▸ **EXTRACT TO READ**:
[Start of section]

Ben Wittick Pioneer Photographer
BEN WITTICK PIONEER PHOTOGRAPHER OF THE SOUTHWEST
OVER SIXTY SUMMERS ago the morning sun cast warm lights over the jumbled houses of old Walpi in Tusayan. Deep in the underground kiva of the Snake Society naked priests were performing mystic rites. Chanting song-prayers, they petitioned the Snake Virgin for the rain that would freshen the parched fields of the Hopitu Shinimu, the "peaceful people."
A writhing mass of rattlesnakes slithered over the sand-picture that covered the sipipu that lay at the south end of the floor. In this small concavity offerings had been made to Muningwa, "that which guards all the germs of life."
With one exception the ritual was the same as when witnessed by Don Pedro de Tobar when he visited the Hopi towns in 1542. For the first time a white man sat within the sacred confines and watched the ceremony.
Only the friendship of Wiki, the high-priest of the society, made it possible for Ben Wittick to clamber down the ladder into the fetid odors of the kiva. Defying the babble of protests from the other priests, Wiki was making it possible for the young photographer to see things that no white man had ever seen before.
When the sun started to slope into the west the priests began to dress for the public ceremony. While the Hopitu waited in the village plaza they started to climb the ladder. One elder, grotesque in the painted symbols of his society, peered at the intruder through his rheumy eyes. Pointing his gnarled fingers he hissed through his toothless gums, "You have not been initiated! Death shall come to you from the fangs of our 'little brothers."
In the years that followed Ben mentioned the ominous prophecy to his only daughter. It seemed to penetrate into the very fibers of his fearless character. During his many years of association with the Indian tribes of the Southwest, and an acquaintance of their secret rites, there is no question that many times he remembered the Hopi curse.
The incident in the kiva occurred some three years after Ben Wittick arrived in the Southwest. Born in Huntingdon, Pennsylvania, on New Year's day of 1845, he was nine years old when he traveled west with his father and mother, Conrad and Barbara Petri Wittick. While Conrad worked on the first large bridge across the Mississippi River the family settled in Moline, Illinois.
Ben spent his boyhood along the great river hunting and fishing and doing the things that other boys did. According to his daughter, Mrs. Mamie Maxwell, his artistic flair appeared early. She recently wrote, "My father -always artistic, spent most of his time as a boy 'marking' as my grandmother called drawing, and wasted time (according to her views.)"

[End of section]

▸ **RECORD EXCERPTS**:
[Start of section]

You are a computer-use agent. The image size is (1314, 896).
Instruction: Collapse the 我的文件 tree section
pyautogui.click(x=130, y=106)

[End of section]
[Start of section]

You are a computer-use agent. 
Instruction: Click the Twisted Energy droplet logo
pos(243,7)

[End of section]

▸ **TASK SET**:
(1) Please retype the Ben Wittick text, starting at "In the years" and ending at "in Moline, Illinois.".
(2) Carry the Ben Wittick text forward from its final sentence.
The records are separate material and have nothing to do with the Ben Wittick text.

▸ **ANSWERS PER TASK**:
(1)
In the years that followed Ben mentioned the ominous prophecy to his only daughter. It seemed to penetrate into the very fibers of his fearless character. During his many years of association with the Indian tribes of the Southwest, and an acquaintance of their secret rites, there is no question that many times he remembered the Hopi curse.
The incident in the kiva occurred some three years after Ben Wittick arrived in the Southwest. Born in Huntingdon, Pennsylvania, on New Year's day of 1845, he was nine years old when he traveled west with his father and mother, Conrad and Barbara Petri Wittick. While Conrad worked on the first large bridge across the Mississippi River the family settled in Moline, Illinois.

(2)
When the Civil War broke, Ben followed his father to the Union colors. He was sixteen when he volunteered in the 1st. Minnesota Volunteers at Fort Snelling, Minnesota. After serving his first hitch he reenlisted in 1862. This took him to the Indian country where he took part in a number of engagements against the Sioux. His adventures on the High Plains would make a volume.
While stationed at Fort Snelling he married Frances Lelia Averill of Old Town, Maine. At the end of his enlistment he and his young wife returned to Moline. For a time he worked with his father as a carpenter, but soon grew restless and dissatisfied. There was a Mr. Mangold who ran a "gallery" in Moline. Deeply intrigued, Ben started to learn the photographic trade from him.
While Ben Wittick was growing up the foundations of modern photography were being laid. In 1841 Henry Fox-Talbot, in England found that if he prepared a sheet of paper covered with silver iodide, and exposed it in a camera, he got a faint image. But, if after exposure he washed the paper in gallic acid and silver nitrate, the faint image was built up into a strong picture.
In 1851 another Englishman, Scott-Archer, discovered that collodion was better than albumin to carry light sensitive solutions on glass plates. These plates were exposed and developed with a solution of silver nitrate when still moist. These were known as "wet plates" and were in vogue when Ben learned his trade..
After working for Mangold for some time, Wittick set up his own business. Photography was exclusively a studio proposition in the 1860's. To a man of Ben's nature the work was confining. The bloody tales of the Apache outbreaks and the Wild West headlined the newspapers of the east. This was ripe adventure. All his dreams centered on the Southwest. He grew restless in the provincial and humdrum life of Moline.
When the "head-o'-track" of the new transcontinental Atlantic and Pacific Railroad had pushed across the buffalo tracks and Indian trails of the plains and down towards the valley of the Rio Grande, the opportunity came. A photographer was needed to record the wonders of the country through which the line passed. This was a good excuse to a wife with a growing brood. Signing up, Ben arrived in the sleepy New Mexico pueblo of Santa Fe in 1878.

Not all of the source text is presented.